SET OF TASKS
1 - Decide whether each statement agrees with the post about the bailout bill: (a) the writer says the congressmen are giving serious thought to what caused the problem; (b) Fed policy is named as an example of a root cause; (c) the writer says readers of the weblog get to vote on the bill. Answer yes or no for each, quoting the deciding words.
2 - Please echo the post about the bailout bill from "One of the things" up to and including "the Housing Bubble?".

TEXT PROVIDED
········

One of the things that's been bugging me about all of this ZOMG BAILOUT NOW MUST FIX DON'T STOP AND THINK PASS THE BILL PASS THE BILL ZOMG is that it appears that the congressmen are not only trying to "fix" a problem that they caused, but that they're doing it without giving serious consideration to what caused the problem in the first place. Further, rather than addressing the root causes (Fed policy, for instance) they're just throwing more bad government policy at the problem so we can "move on" and never speak of this again.
So. Since nobody writing or reading this weblog actually gets to vote on the bill anyway, why don't WE take a few minutes and explore some of the policies that might have caused the present crisis. Let's start with these:
The CRA Scam and its Defenders
Did the Fed Cause the Housing Bubble?
Given that government's artificial manipulation of markets got us into this mess, do we really want to "solve" the problem through more massive artificial manipulation of markets (and what is buying bad debt at a higher rate than its value, if not artificial market manipulation?) Or, to put it more briefly, do we want to respond to a failure of Keynesian policy with more Keynesian policy? Or might it be wiser (and more principled) to let those who participated in bad decision making suffer the consequences of their actions? Will banks, businesses, and investors be more likely to make the same mistakes again if taxpayers are forced to bail them out, or if they experience the pain of business and investment failure?

········

(Entries for locating text and elements)
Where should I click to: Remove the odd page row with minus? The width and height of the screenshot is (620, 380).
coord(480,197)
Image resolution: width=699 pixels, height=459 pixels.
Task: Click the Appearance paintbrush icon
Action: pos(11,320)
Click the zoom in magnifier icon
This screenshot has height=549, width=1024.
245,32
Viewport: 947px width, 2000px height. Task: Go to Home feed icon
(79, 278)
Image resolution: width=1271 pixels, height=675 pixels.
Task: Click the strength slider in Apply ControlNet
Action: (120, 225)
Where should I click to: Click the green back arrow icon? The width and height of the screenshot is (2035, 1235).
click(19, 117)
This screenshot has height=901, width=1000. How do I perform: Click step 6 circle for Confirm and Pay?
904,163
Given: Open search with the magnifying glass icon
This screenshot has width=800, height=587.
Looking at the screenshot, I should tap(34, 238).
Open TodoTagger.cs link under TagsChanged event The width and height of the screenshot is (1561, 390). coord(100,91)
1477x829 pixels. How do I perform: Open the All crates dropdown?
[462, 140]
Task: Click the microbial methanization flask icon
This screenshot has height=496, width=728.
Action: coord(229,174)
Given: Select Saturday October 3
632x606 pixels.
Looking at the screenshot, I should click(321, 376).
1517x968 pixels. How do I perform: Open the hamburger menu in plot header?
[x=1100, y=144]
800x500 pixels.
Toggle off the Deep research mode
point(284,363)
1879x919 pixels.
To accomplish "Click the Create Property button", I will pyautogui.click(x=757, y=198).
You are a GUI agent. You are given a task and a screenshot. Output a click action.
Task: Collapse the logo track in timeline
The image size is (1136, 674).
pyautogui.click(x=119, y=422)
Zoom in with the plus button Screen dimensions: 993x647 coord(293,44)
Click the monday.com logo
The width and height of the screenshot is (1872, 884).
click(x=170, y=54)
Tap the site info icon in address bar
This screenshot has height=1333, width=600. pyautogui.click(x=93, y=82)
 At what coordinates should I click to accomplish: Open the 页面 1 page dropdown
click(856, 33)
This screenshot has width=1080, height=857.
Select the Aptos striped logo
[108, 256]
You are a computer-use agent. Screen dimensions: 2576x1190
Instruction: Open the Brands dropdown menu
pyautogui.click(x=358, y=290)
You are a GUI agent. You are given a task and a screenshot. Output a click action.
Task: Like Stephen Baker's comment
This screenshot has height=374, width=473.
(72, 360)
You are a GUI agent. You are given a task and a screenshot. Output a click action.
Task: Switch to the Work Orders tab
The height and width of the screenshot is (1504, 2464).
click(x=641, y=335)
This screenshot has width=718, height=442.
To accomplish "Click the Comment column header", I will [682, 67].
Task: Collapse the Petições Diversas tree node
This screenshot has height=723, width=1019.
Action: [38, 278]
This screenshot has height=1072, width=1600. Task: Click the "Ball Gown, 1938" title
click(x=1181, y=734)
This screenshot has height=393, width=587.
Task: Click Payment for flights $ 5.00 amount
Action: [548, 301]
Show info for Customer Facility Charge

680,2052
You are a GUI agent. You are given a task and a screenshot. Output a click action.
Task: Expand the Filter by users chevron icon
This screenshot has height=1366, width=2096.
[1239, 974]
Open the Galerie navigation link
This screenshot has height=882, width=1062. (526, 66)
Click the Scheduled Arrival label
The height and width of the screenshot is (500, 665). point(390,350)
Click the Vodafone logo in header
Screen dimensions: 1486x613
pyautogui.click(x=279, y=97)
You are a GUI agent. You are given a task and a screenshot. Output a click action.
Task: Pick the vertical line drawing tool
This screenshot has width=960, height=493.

········

RESULTS FOR EACH TASK
1 -
(a) No: "they're doing it without giving serious consideration to what caused the problem in the first place"
(b) Yes: "addressing the root causes (Fed policy, for instance)"
(c) No: "nobody writing or reading this weblog actually gets to vote on the bill anyway"

2 -
One of the things that's been bugging me about all of this ZOMG BAILOUT NOW MUST FIX DON'T STOP AND THINK PASS THE BILL PASS THE BILL ZOMG is that it appears that the congressmen are not only trying to "fix" a problem that they caused, but that they're doing it without giving serious consideration to what caused the problem in the first place. Further, rather than addressing the root causes (Fed policy, for instance) they're just throwing more bad government policy at the problem so we can "move on" and never speak of this again.
So. Since nobody writing or reading this weblog actually gets to vote on the bill anyway, why don't WE take a few minutes and explore some of the policies that might have caused the present crisis. Let's start with these:
The CRA Scam and its Defenders
Did the Fed Cause the Housing Bubble?